# RFC 081: Identifiers in iiif-builder: beyond the B number

IIIF-Builder (aka DDS) understands various identifier forms (BNumbers, CALM Reference Numbers and Work IDs), and makes processing decisions based on the form of the identifier. For example, if asked to process a b number, it knows the item *must* have been processed by Goobi, and it *must* be in the `digitised` storage service space. These *musts* will soon no longer be true, and soon there will not even be b numbers.

**Last modified:** 2025-08-15T17:00+00:00

## Context

The original motivation (with added emphasis):

> \[Collections would like to] ingest born-digital items through Archivematica under bnumbers from Sierra. This would mostly happen for digital art and material that is commissioned or acquired outside of archives. Material outside of archives must be ingested into Sierra as Calm is just for archival material.

> Born-digital items under bnumbers should go into the born-digital workflow in Archivematica with some tweaking \[...] IIIF Builder would need to pick up the **Archivematica METS** with bnumbers and *handle them in the same way as they do with the Archivematica METS with the Calm ref nos*.

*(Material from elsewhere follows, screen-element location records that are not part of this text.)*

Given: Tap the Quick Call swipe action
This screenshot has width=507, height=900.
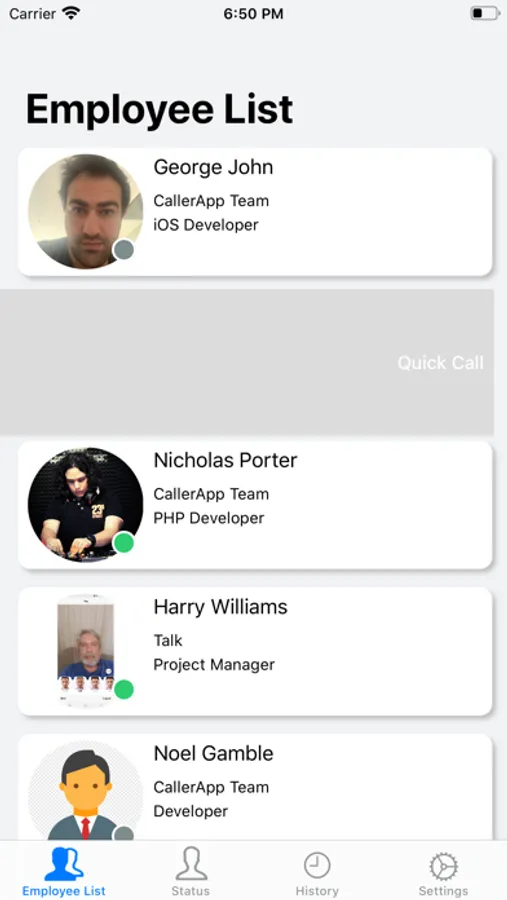Looking at the screenshot, I should tap(440, 363).
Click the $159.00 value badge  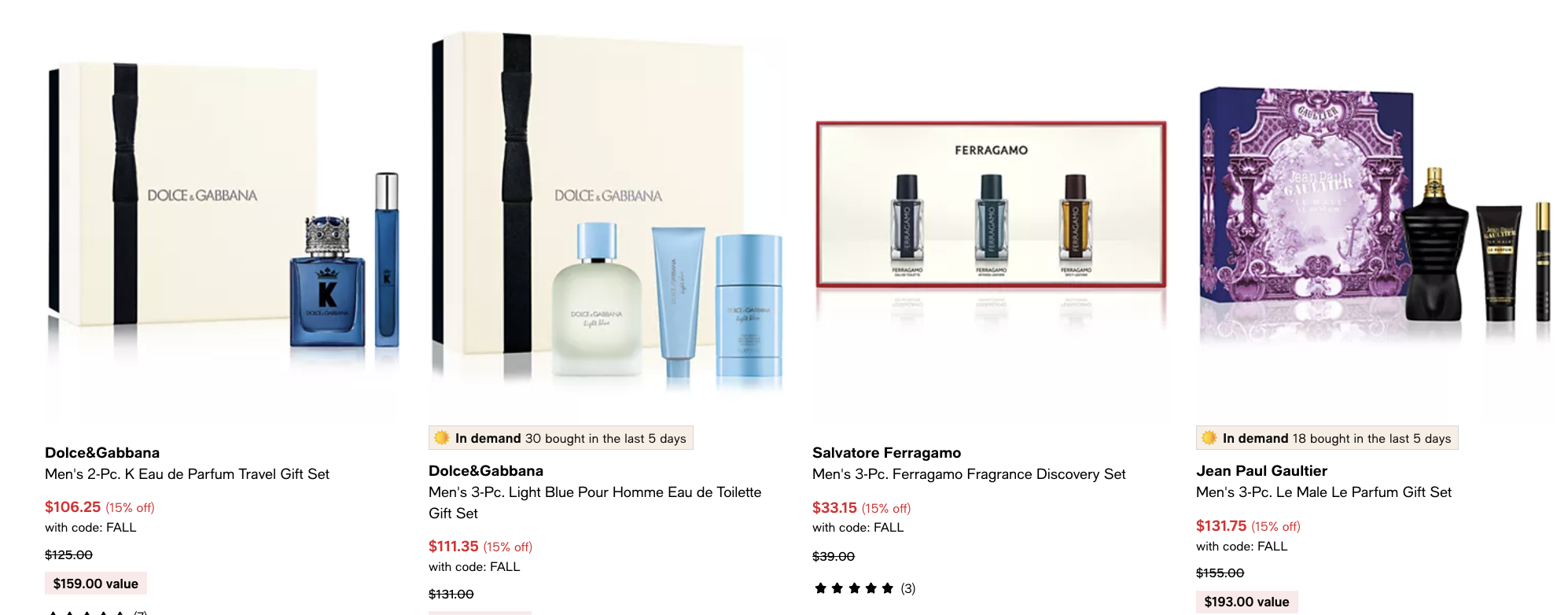[x=96, y=584]
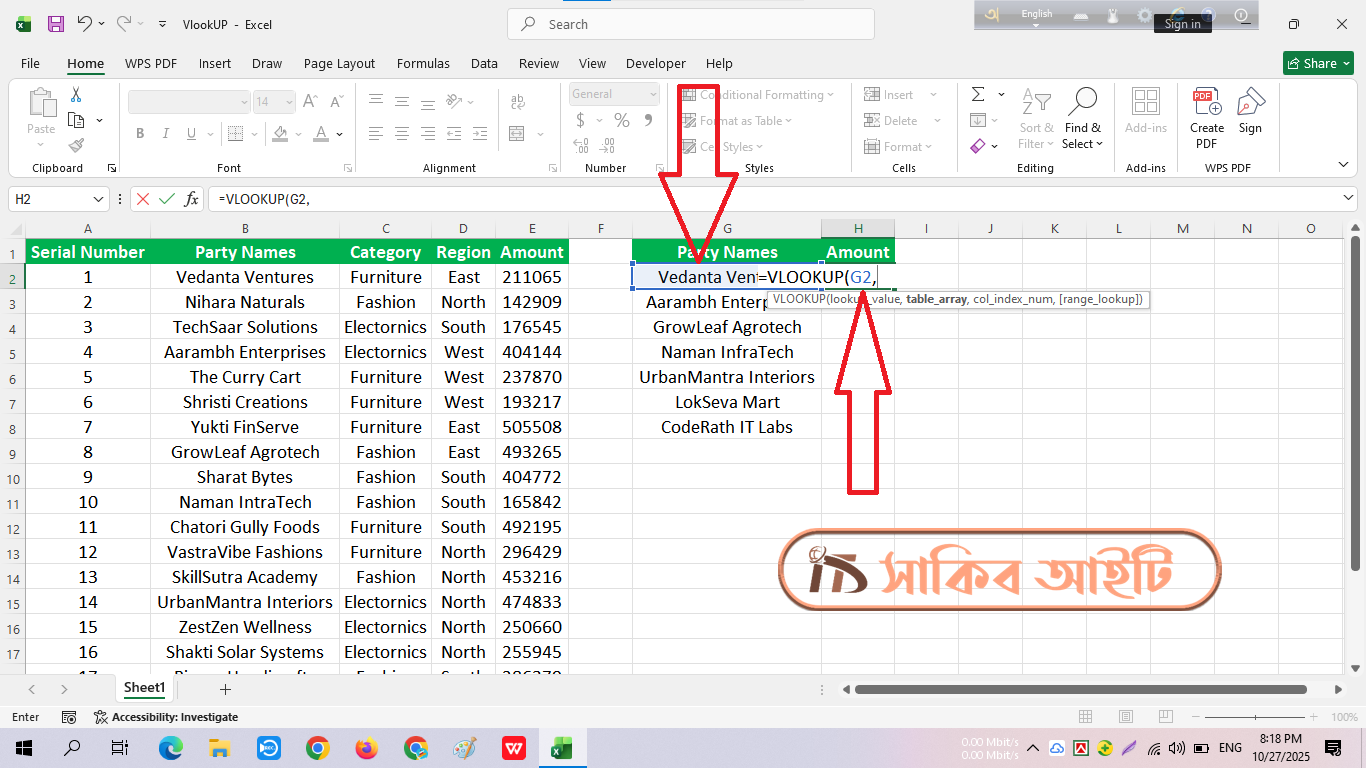Expand the Name Box dropdown
The width and height of the screenshot is (1366, 768).
click(98, 199)
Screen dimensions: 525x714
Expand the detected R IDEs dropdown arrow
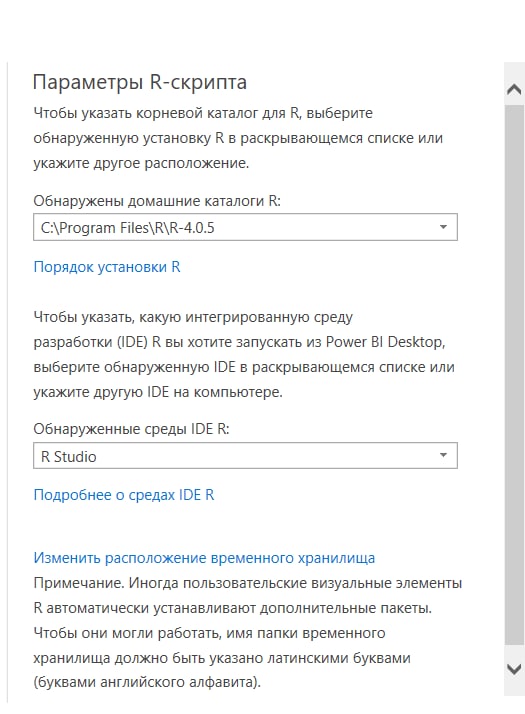pos(443,455)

> Complicating this is the fact that Wellcome should be replacing Calm and Sierra

## Current functionality

IIIF Builder understands what a B Number is, and can validate that they are correct using the [check digit](https://github.com/wellcomecollection/iiif-builder/blob/df1e0697fde2ac70ac366cdb1d6728ed642b07ca/src/Wellcome.Dds/Wellcome.Dds.Common/WellcomeLibraryIdentifiers.cs#L28-L35). It also translates identifiers for multiple manifestations generated by Goobi during digitisation into IIIF Collection and Manifest IDs. Therefore:

* b24886932 becomes a [IIIF Manifest](https://iiif.wellcomecollection.org/presentation/b24886932)
* b33282262 becomes a [IIIF Collection](https://iiif.wellcomecollection.org/presentation/b33282262), where
* b33282262\_0008 is a [volume](https://iiif.wellcomecollection.org/presentation/b33282262_0008) of that 13-part collection
* b19974760\_207 is a [volume](https://iiif.wellcomecollection.org/presentation/b19974760_207) of Chemist and Druggist, and
* b19974760\_207\_0048 is an [issue](https://iiif.wellcomecollection.org/presentation/b19974760_207_0048) of Chemist and Druggist (three level hierarchical identifier)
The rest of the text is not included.